Pausing and breathing can be remarkably difficult these days, when conversations happen so fast. Usually there’s zero space between the last word of one person’s comment and the indrawn breath that launches the next person. Meanwhile, your fight-or-flight instinct is screaming that your entire identity rests on wedging your next comment into the fray.

That’s nonsense, of course. The key is to remember that, back off and breathe. Your soft answer may not get in right away, but when it does, it may have way more impact.

Search for Common Ground

Once you’re in this breathey-pausey place, pay close attention to what people are saying, and ask yourself, “Is there anything I can agree with here?

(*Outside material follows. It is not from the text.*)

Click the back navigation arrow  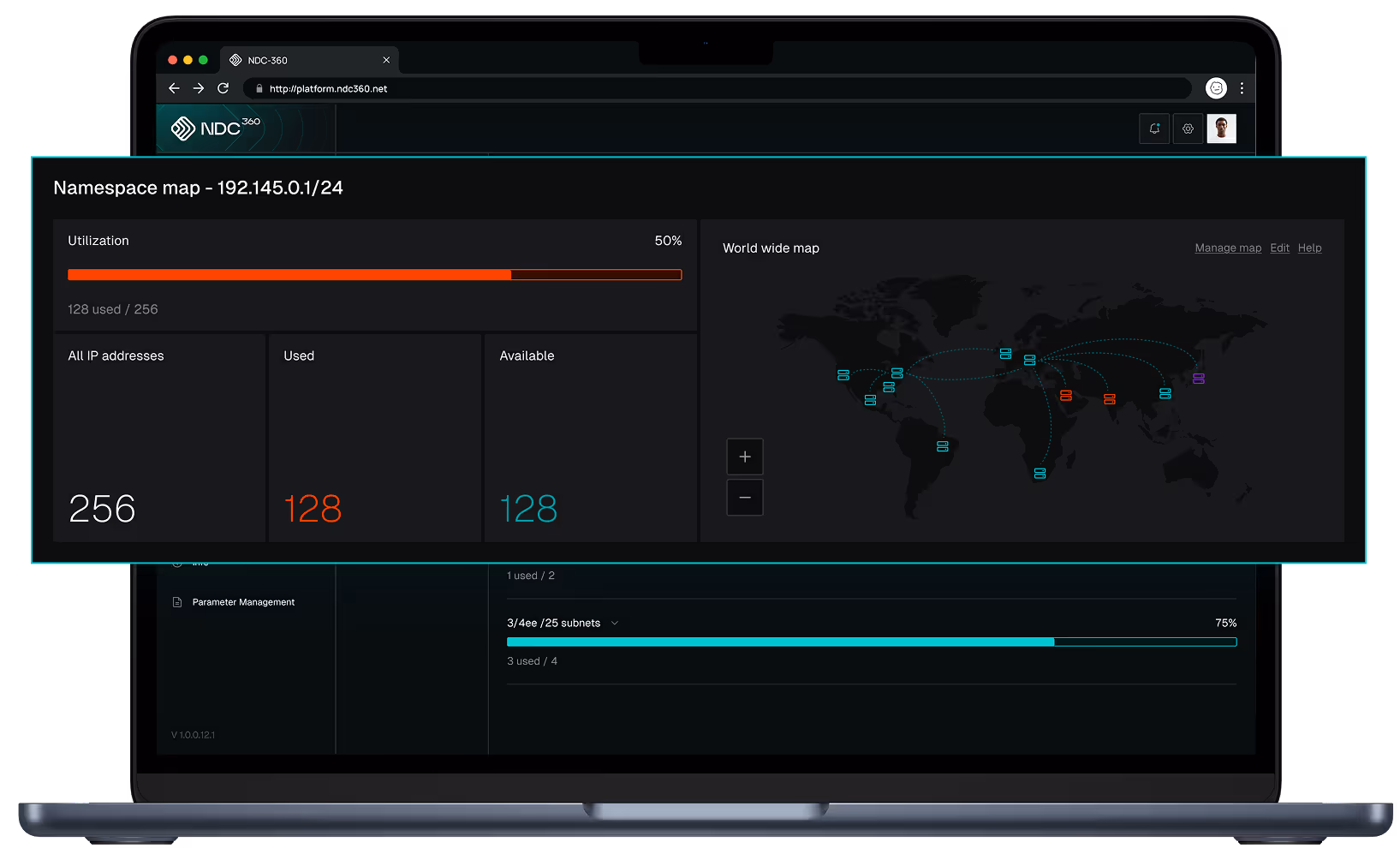coord(174,87)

Any place I can stand with, rather than against, this person?”

Lately, I’ve had several dialogues with gun owners. Personally, I don’t like guns and can’t imagine ever shooting one, let alone owning one. NRA rhetoric sets off my, well, triggers. But in these dialogues—where I rely on soft answers to evoke deeper reactions—gun owners have gone way beyond the memes and talking points to the personal values behind their convictions: passion for keeping their families safe, enjoyment they’ve derived from a lifelong hobby, fear of losing freedoms. I can connect with all of that. Suddenly I have this patch of common ground with them, however small.

Many people pay lip service to the common ground but rush over it in their haste to make a point. “I see what you mean, but…” and off they go. Instead, try dwelling on the common ground a while. Perhaps your next comment, or two, or three, should focus just on the common ground. That can forge a connection with others that helps you over the rough spots.

Choose Your Words Carefully

One glorious thing about language: It contains plenty of words and phrases to soften even a tough answer. Many of them emphasize that the response to come is only our perspective. In interpersonal dialogues, that’s not a wimpy qualifier, but a simple recognition that none of us has all the answers.

In this category, “I” statements force us to take ownership of what we say: not “That’s ridiculous!” but “I see things differently” or “I have some questions about what you just said.” Phrases like “it seems to me” and “possibly” and “I could be wrong” soften the response, make room for other opinions, and subtly remind others that maybe certainty is beyond them too.

Strategies for the Long Run

Short-run strategies are useful. They’re even more useful when joined to the longer-term, larger work God is doing in our lives: the slow turning of our hearts away from self and toward God as the Spirit conforms us to the image of His Son (Romans 8:29). The more completely we open our hearts to God, the more we reflect the fruits that are closest to God’s heart, including peace, gentleness and self-control. From fruits like these come the soft answer not just as a quick fix, but as our first instinct, replacing (or at least mitigating) fight-or-flight with calm and compassion.

As this change takes hold in our lives, we do something else too: we become a witness. Our soft answers are living evidence of the power of God’s love in our lives, and the appeal of this love to every living being.

Not a bad reason to let go of the snappy comeback in favor a soft answer that may just win hearts.